Information given section start

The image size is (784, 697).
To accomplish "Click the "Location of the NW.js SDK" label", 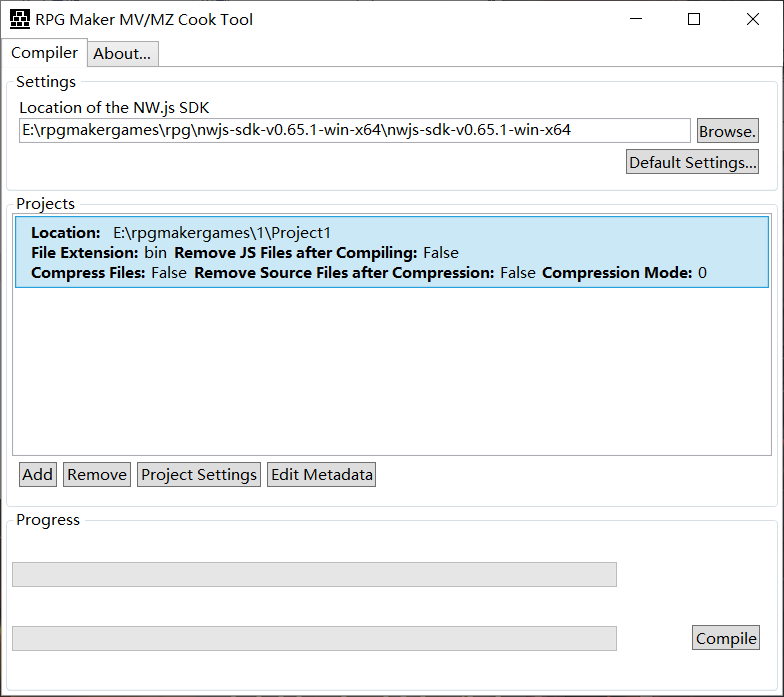I will point(114,108).
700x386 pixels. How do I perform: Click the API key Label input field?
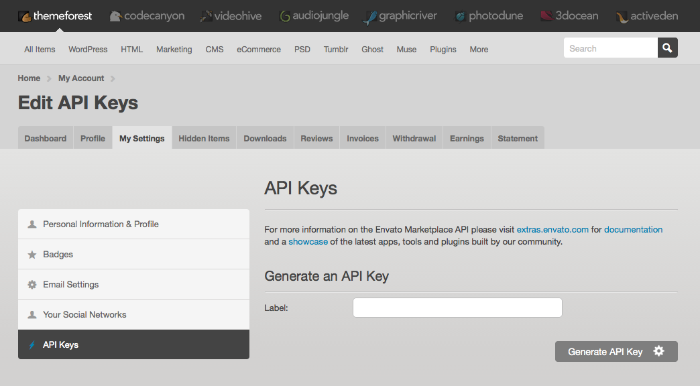tap(458, 307)
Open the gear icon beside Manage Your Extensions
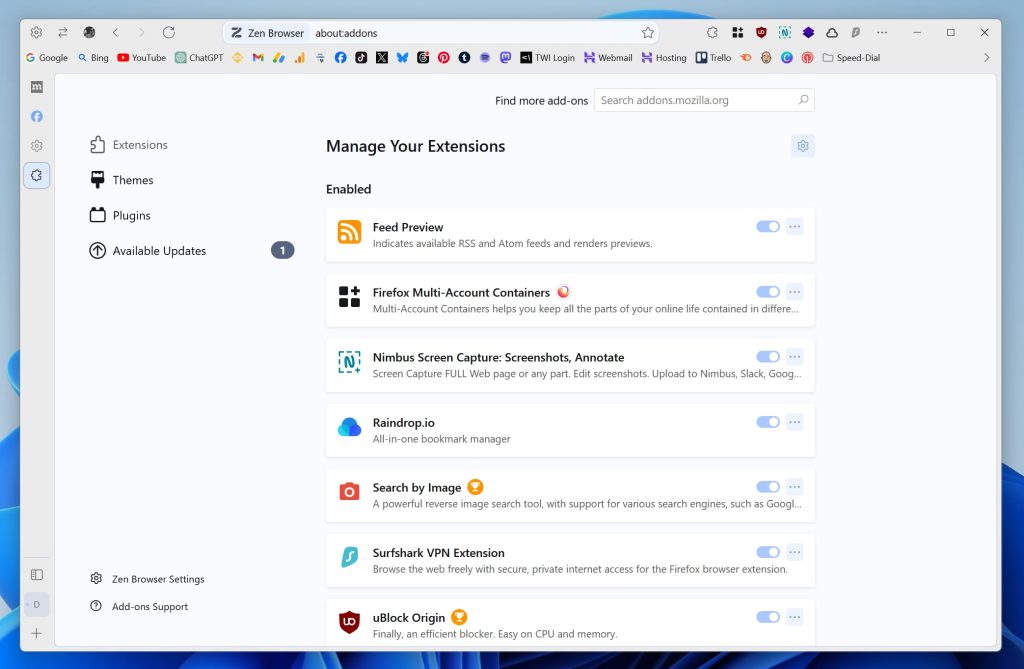 (x=802, y=145)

Information given section end

Task to complete: Exclude all pictures and reproduce exactly the lines from the one containing "700x386 pixels. How" through the final line of the entries above.

Task result:
700x386 pixels. How do I perform: Click the API key Label input field?
tap(458, 307)
Open the gear icon beside Manage Your Extensions
 (x=802, y=145)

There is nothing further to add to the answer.